W Lahti z dobrej strony pokazali się też pozostali skoczkowie Stefana Horngachera. Na 14. miejscu zawody ukończył Maciej Kot, 16. był Piotr Żyła, 17. - Stefan Hula, a punktował jeszcze Jakub Wolny, który zajął 26. pozycję.

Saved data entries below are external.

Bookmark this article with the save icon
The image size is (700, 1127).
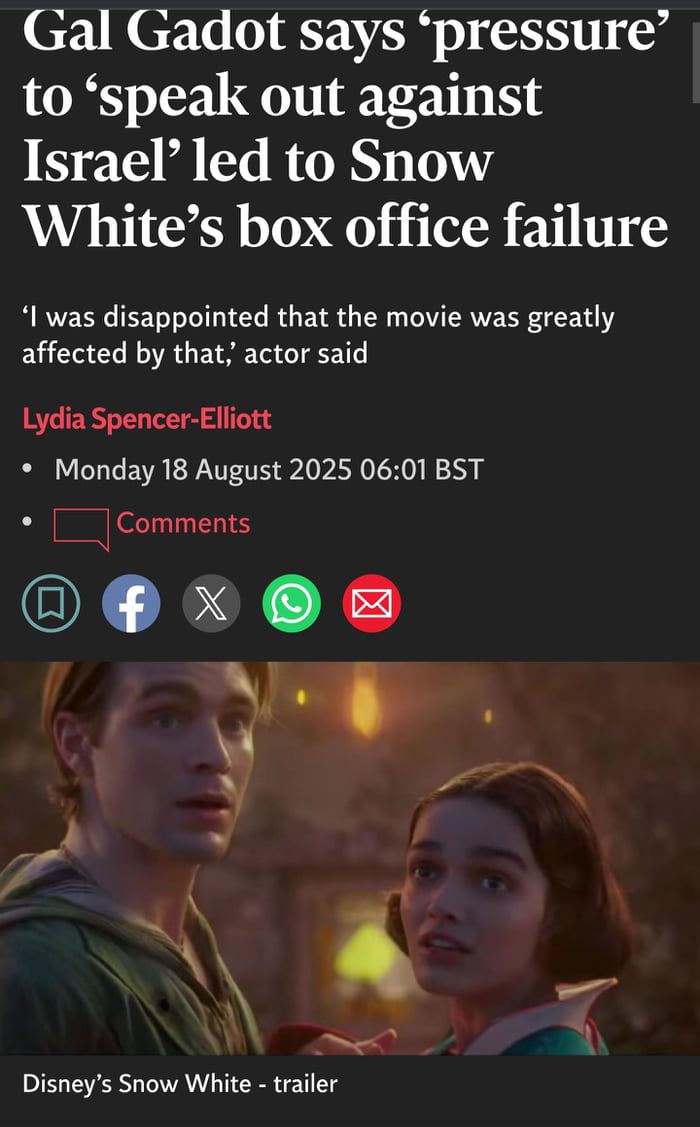(51, 603)
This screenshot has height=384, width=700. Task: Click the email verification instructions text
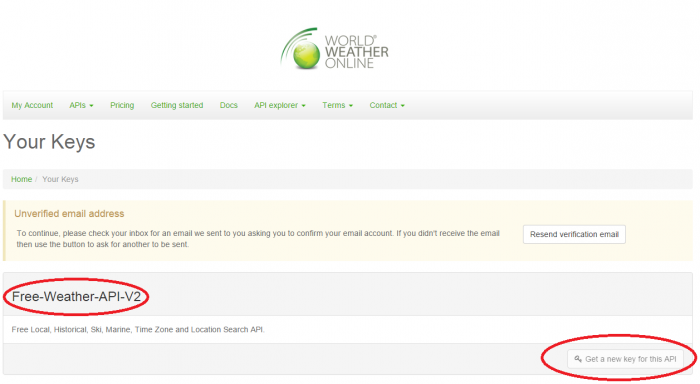tap(258, 239)
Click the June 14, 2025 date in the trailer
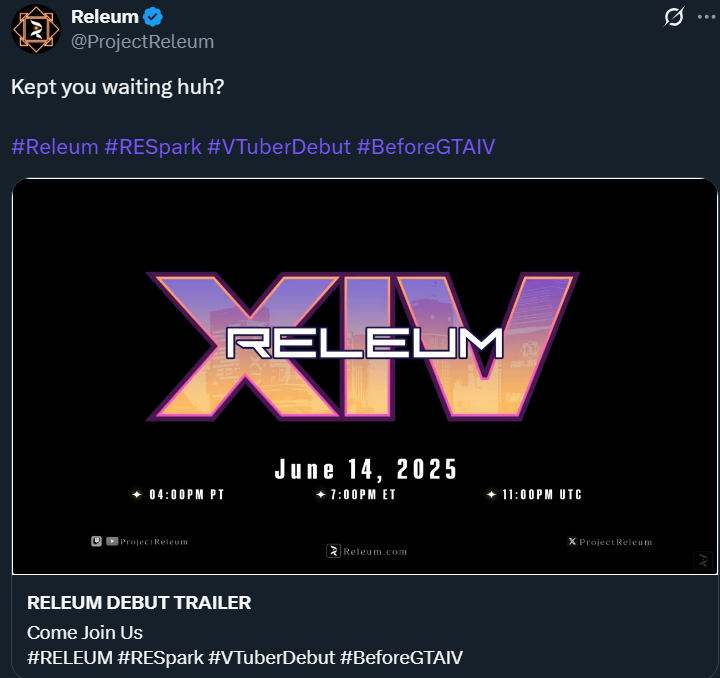The image size is (720, 678). pyautogui.click(x=366, y=469)
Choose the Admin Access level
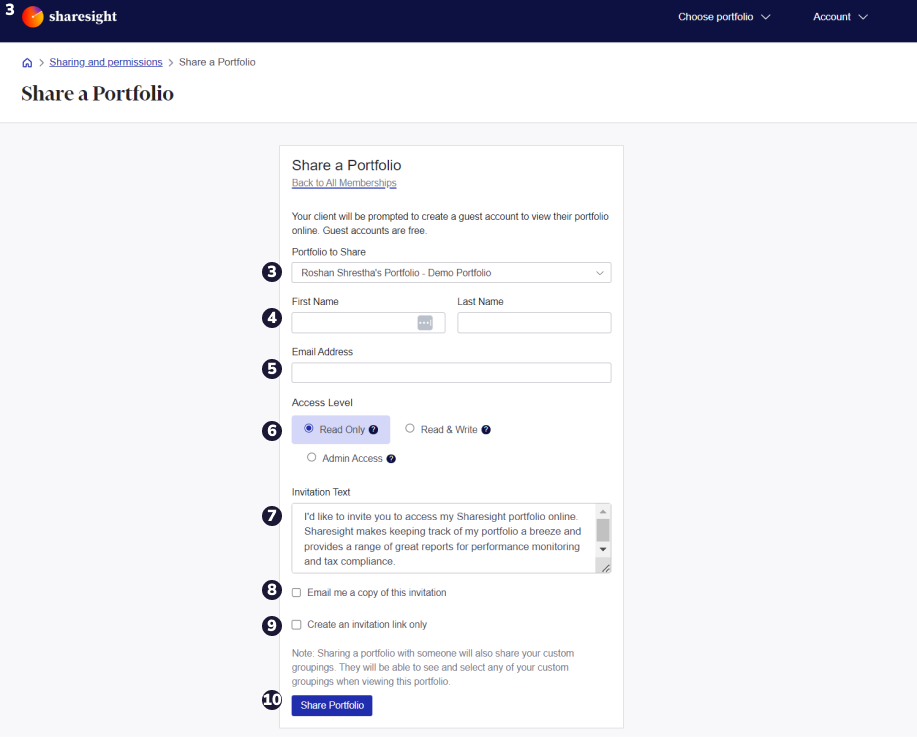The image size is (917, 737). tap(313, 458)
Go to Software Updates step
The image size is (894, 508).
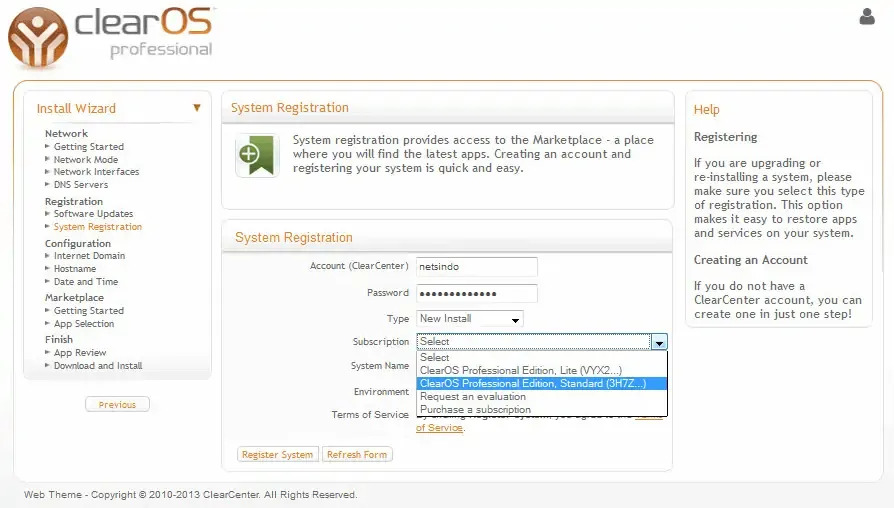(93, 214)
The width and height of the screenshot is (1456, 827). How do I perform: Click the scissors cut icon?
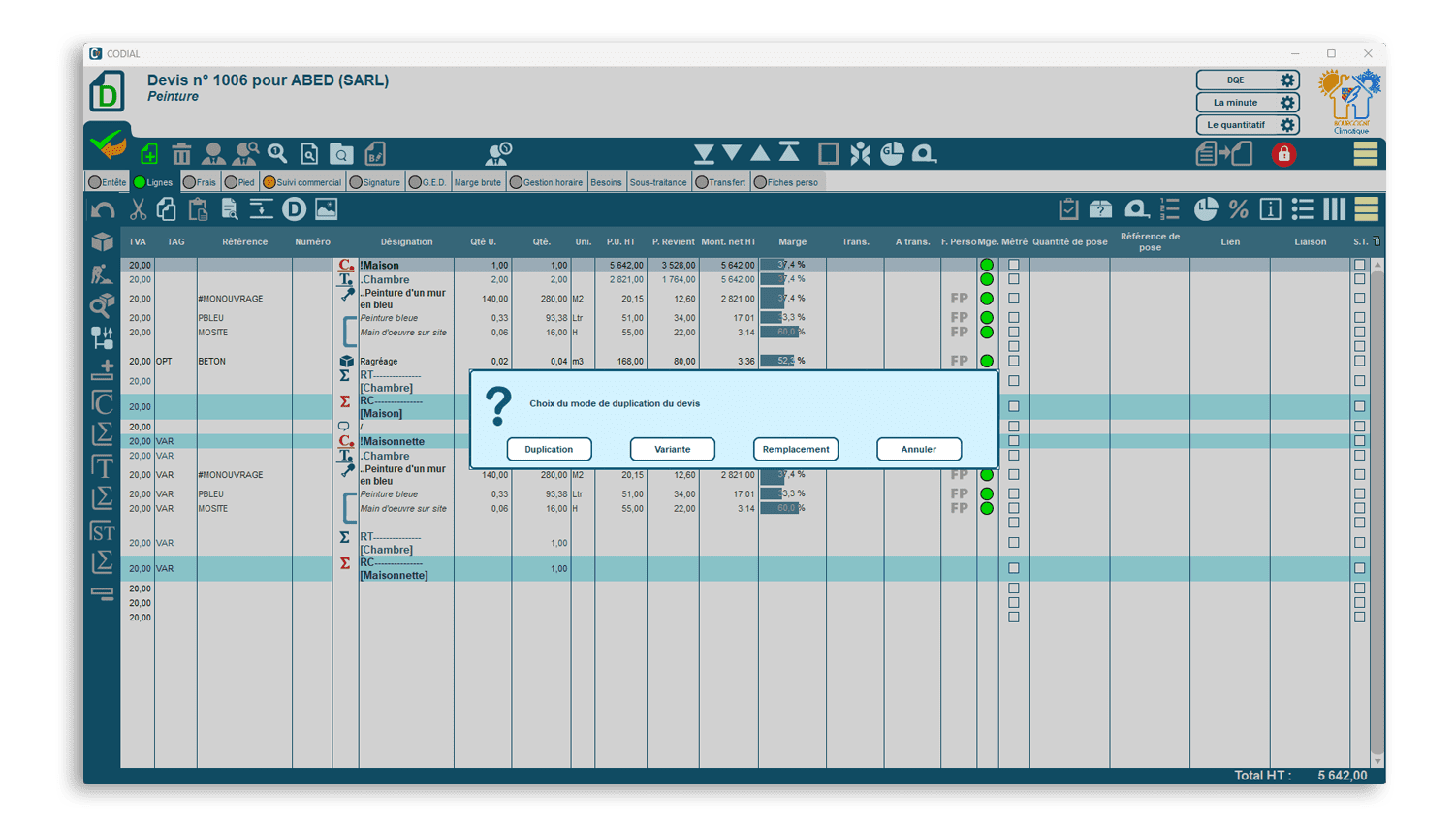pos(138,209)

W Pucharze Narodów lepiej nie będzie

Polacy wyskakali łącznie już prawie 4000 punktów w Pucharze Narodów. Tę klasyfikację wygrali przed rokiem, teraz są na trzecim miejscu, za Norwegami i Niemcami. Pozycji już raczej nie poprawią. Do liderów tracimy 589 pkt. Byłoby mniej, gdyby nie pechowa "drużynówka" z Kuusamo z tylko jednym skokiem Żyły (w pierwszej serii nie został dopuszczony do startu, gdyż jego kombinezon uznano za nieprzepisowy). Tam za szóste miejsce zarobiliśmy 150 pkt, a gdybyśmy zajęli drugie, mielibyśmy ich 350.

Na dziewięć konkursów przed końcem sezonu (sześć indywidualnych i trzy drużynowe) klasyfikacja przedstawia się tak:

1. Norwegia 4555 pkt

2. Niemcy 4468

3. Polska 3966

4. Austria 2436

Copyright © Gazeta.pl sp. z o.o.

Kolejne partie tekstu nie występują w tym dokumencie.